“Vamos ter de sofrer, vai doer, vai custar imenso dinheiro.” É isso que Peter Villax espera do cumprimento de alguns dos critérios ESG. Para o presidente da Associação de Empresas Familiares, “será o maior desafio de gestão dos próximos dez anos para as empresas familiares”, afirmou durante a sua intervenção num painel das ESG Talks, ciclo de conferências organizado pelo novobanco em parceria com a EXAME, a VISÃO, a PwC e a Nova SBE, em cujo campus de Carcavelos decorrem todas as sessões. O regresso das ESG Talks 2023 deu-se esta quarta-feira, numa sessão dedicada ao impacto nas PME.
ESG significa Environmental, Social and Corporate Governance (ambiental, social e governança empresarial) e refere-se a critérios de atuação de grupos privados na forma como se relacionam com esses três vetores, seja na utilização de recursos, relação com os trabalhadores ou política de remunerações.

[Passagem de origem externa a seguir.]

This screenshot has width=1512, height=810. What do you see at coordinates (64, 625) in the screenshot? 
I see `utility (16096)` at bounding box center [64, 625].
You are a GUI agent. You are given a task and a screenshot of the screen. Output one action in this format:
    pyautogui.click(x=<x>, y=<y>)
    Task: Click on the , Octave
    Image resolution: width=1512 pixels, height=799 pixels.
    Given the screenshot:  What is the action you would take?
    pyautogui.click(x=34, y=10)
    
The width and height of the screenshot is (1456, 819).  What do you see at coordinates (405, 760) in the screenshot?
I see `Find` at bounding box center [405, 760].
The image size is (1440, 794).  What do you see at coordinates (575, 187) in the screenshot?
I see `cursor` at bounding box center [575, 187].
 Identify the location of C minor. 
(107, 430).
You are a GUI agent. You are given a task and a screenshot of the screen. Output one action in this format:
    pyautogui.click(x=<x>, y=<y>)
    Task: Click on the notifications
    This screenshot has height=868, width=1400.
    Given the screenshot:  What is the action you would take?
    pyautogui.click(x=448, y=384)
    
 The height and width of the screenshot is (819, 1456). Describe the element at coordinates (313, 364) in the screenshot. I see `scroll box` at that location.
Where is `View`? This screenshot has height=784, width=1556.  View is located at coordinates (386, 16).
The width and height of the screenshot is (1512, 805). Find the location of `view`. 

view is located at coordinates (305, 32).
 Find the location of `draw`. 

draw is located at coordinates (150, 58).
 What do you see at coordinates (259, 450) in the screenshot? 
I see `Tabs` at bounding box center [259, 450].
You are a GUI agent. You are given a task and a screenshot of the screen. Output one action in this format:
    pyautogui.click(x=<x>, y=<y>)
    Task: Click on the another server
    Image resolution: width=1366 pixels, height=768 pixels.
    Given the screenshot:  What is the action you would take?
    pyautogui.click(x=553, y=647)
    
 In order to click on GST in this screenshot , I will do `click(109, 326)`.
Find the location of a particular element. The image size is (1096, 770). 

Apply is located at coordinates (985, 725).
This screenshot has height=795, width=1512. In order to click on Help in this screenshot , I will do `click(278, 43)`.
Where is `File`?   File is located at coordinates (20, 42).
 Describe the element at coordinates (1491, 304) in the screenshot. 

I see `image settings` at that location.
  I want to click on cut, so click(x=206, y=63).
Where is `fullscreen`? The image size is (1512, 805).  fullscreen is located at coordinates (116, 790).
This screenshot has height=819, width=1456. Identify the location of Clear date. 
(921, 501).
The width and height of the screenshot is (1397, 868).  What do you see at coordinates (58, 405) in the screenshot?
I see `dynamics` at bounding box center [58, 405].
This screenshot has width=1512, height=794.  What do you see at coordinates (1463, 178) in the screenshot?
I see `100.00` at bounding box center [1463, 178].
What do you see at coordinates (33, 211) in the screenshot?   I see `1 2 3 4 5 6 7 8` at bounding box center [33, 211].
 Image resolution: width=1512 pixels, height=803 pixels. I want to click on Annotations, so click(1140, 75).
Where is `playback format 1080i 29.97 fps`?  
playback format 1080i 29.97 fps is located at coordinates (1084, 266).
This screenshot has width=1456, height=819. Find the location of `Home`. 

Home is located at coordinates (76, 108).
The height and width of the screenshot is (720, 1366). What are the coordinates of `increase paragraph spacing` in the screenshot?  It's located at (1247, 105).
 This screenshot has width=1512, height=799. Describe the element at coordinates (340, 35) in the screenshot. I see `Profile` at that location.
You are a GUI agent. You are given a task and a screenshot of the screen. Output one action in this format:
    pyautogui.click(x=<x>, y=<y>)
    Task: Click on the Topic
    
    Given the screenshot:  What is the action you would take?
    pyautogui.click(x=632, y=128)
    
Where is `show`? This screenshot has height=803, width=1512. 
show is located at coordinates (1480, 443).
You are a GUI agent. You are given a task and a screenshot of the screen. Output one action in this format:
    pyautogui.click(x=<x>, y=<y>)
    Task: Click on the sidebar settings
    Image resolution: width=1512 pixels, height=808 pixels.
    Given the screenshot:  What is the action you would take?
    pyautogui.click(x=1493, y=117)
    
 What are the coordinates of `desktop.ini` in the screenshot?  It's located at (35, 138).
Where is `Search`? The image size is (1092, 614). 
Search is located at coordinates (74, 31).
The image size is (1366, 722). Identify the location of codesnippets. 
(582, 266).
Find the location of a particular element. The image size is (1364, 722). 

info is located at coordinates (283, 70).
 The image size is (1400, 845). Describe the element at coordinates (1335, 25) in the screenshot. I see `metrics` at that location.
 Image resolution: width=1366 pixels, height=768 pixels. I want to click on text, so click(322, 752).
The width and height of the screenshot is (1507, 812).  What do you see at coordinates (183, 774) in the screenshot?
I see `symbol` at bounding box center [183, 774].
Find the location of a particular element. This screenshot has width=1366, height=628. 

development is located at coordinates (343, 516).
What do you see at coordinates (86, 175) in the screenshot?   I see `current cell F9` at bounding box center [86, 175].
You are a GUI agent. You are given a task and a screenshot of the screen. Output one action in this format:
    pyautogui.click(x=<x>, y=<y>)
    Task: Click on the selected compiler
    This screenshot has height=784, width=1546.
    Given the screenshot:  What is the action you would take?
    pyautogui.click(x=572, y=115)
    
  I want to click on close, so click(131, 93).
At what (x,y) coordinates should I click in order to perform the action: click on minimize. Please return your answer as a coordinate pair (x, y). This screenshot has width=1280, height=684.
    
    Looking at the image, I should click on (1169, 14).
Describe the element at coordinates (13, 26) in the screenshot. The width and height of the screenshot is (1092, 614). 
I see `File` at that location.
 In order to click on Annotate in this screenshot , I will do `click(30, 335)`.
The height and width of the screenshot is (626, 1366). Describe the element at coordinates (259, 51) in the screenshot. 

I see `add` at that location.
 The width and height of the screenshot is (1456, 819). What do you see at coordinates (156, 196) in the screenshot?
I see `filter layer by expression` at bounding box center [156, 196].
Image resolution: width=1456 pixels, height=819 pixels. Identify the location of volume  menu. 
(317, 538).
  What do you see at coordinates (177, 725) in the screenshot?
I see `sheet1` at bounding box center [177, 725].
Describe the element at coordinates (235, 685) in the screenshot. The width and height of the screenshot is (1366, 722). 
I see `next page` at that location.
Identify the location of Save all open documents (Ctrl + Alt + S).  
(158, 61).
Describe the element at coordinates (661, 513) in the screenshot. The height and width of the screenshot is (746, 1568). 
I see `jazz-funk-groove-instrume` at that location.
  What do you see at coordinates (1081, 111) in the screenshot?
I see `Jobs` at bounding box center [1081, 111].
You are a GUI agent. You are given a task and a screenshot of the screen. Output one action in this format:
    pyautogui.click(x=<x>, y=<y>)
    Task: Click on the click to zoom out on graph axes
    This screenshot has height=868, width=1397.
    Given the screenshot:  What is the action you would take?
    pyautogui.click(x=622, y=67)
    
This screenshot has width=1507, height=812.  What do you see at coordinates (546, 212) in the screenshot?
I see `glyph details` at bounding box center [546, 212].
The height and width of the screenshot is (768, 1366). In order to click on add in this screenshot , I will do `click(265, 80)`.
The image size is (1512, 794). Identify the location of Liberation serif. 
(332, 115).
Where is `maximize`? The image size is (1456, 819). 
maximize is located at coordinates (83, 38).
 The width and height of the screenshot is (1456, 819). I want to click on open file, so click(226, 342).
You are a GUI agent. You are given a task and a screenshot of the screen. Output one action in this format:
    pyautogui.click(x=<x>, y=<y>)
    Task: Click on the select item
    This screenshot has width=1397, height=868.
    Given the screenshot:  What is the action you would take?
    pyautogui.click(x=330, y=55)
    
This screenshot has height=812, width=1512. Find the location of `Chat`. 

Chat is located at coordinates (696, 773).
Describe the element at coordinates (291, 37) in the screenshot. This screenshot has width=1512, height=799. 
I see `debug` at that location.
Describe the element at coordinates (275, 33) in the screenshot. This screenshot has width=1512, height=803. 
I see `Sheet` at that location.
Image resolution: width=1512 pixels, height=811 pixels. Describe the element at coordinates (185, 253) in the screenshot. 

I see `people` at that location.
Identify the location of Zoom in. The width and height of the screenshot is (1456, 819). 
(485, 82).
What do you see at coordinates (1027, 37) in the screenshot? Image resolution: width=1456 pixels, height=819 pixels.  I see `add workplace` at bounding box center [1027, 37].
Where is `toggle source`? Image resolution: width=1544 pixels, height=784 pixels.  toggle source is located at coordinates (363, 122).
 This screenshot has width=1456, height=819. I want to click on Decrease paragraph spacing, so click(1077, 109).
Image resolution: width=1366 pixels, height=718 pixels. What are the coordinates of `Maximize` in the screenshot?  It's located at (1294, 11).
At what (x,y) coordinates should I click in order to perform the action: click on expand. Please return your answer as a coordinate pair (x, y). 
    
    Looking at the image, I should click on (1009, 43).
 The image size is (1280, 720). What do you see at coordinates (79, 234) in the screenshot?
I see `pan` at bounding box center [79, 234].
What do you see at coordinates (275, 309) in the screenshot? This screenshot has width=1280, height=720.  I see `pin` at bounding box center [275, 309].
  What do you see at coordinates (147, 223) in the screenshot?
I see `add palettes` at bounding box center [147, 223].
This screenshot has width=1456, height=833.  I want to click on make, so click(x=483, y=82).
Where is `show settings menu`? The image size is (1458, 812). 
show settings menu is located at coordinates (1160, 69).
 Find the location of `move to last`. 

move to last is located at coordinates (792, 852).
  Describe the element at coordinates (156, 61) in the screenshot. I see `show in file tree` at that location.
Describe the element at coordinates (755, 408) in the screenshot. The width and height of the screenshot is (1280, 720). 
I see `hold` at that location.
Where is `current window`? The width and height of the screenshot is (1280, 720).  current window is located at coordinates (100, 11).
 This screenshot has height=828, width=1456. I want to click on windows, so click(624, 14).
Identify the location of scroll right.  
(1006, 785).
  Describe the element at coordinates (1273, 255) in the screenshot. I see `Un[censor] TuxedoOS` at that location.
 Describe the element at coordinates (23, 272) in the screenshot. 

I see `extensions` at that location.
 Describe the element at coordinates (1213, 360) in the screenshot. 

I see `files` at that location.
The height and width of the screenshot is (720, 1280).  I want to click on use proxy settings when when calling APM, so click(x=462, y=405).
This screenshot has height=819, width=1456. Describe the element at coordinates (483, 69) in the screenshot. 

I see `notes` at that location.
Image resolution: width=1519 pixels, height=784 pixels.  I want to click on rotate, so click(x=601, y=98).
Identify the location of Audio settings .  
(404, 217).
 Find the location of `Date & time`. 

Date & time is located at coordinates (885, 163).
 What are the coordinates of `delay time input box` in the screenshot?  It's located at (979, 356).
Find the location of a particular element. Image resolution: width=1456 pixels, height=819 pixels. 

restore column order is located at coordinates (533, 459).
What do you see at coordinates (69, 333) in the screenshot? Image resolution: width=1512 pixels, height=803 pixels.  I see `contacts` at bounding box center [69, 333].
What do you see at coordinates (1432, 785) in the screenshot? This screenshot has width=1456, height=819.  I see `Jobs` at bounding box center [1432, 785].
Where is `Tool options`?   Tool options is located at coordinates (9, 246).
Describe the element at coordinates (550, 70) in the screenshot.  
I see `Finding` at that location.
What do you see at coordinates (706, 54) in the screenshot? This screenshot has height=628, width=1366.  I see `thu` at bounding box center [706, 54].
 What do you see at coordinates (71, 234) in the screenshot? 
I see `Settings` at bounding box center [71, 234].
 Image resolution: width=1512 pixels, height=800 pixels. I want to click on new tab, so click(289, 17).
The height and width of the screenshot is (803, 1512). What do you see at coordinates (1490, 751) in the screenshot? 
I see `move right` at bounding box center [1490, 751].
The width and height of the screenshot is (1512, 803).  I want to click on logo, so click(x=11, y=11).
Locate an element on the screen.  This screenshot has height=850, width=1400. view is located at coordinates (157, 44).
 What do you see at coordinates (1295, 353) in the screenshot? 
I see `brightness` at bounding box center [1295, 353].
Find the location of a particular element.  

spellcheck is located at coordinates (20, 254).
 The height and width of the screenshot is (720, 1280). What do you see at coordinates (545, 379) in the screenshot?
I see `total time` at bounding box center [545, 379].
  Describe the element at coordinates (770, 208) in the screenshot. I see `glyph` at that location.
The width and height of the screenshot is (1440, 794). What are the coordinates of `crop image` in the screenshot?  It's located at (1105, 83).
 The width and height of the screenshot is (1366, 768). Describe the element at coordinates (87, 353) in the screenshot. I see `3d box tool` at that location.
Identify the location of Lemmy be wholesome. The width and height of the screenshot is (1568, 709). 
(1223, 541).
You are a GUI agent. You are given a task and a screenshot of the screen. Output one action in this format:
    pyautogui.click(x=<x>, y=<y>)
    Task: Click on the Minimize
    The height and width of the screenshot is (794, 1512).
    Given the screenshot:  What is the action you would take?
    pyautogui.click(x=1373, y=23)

Normalmente, estes critérios são usados para nos referirmos à atuação das grandes empresas, mas PME começam também a ter de dar resposta.
Villax sublinha três motores da pressão que as empresas de menor dimensão deverão sentir: lei, clientes e banca. Do lado legislativo, será necessário reportar o que as empresas “consomem” e a origem das suas matérias-primas. Informação que será depois usada para monitorizar reduções. “O segundo driver são os nossos clientes, que estarão sob a mesma pressão. Terão de obter matérias-primas com padrões mais apertados de descarbonização. O terceiro é a banca, que apenas emprestará com critérios de responsabilidade ambiental”, explicou o também Presidente da Bionova Capital (ex-Hovione Capital). “Vamos ter de conhecer os nossos produtos a fundo para ver onde podemos poupar uns Watts aqui, uns joules ali.”
Mariana Ribeiro Ferreira, vice-presidente da Grace, em representação da CUF, frisa o mesmo ponto: “As empresas deixam de ter reportar apenas o que se passa dentro de sua casa e passam a ter de reportar o que se passa na sua cadeia de valor. Que critérios estão na base da escolha de fornecedores?”, questiona.
Para ilustrar as dificuldades que as empresas mais pequenas podem ter, a gestora conta um episódio com um fornecedor da CUF de média dimensão, em que lhe é pedida informação sobre o tratamento de um resíduo e ele responde com uma tabela de preços, notando que teria de colocar uma pessoa a tratar de encontrar, compilar e tratar essa informação. “O grande desafio das PME é no pilar ambiental, para conseguirem reportar às grandes, que estão muito pressionadas. Acredito que no futuro haverá fundos comunitários para capacitar PMEs. Elas criam riqueza e emprego, não podem ser asfixiadas”, acrescenta.
O debate do painel acabaria por se centrar na sucessão nas empresas familiares. Um momento em que a sua sobrevivência fica frequentemente ameaçada. Peter Villax reconhece que há uma dimensão de maior “emocionalidade” nesses grupos e que é muito importante “a sucessão demorar anos”. “É importante que haja um grande envolvimento da família e dos pares do sucessor, os da mesma geração”, adianta.
Outro dos intervenientes, Jorge Milne e Carmo, CEO da Carmo Wood, argumenta que, para tirar o peso emocional das empresas familiares, “temos de trazer de fora independentes que não pensam como a família”. Família essa que não deve ser a única responsável por escolher quem liderará a empresa. “Ninguém é insubstituível. Mas há empresas muito complexas. É preciso tempo para se adaptarem.” Jorge dá o exemplo da empresa que fundou, que abriu 20% do capital a um investidor para permitir a entrada de “sangue novo” na estrutura de governança do grupo.
Peter Villax concorda. “O segredo da transformação da empresa familiar é abri-la a ADN de fora. As empresas familiares têm sucesso quando sabem adaptar-se à ambição que têm ou querem ter”, concluiu.
Jorge Milne e Carmo ilustrou a questão da sucessão e dos seus eventuais problemas da seguinte forma: “a empresa serve para dar dinheiro à família, não para dar emprego à família”. Acrescentou ainda que quando o sucessor é da família “até tem um handicap, porque tem de ser muito melhor do que as alternativas”.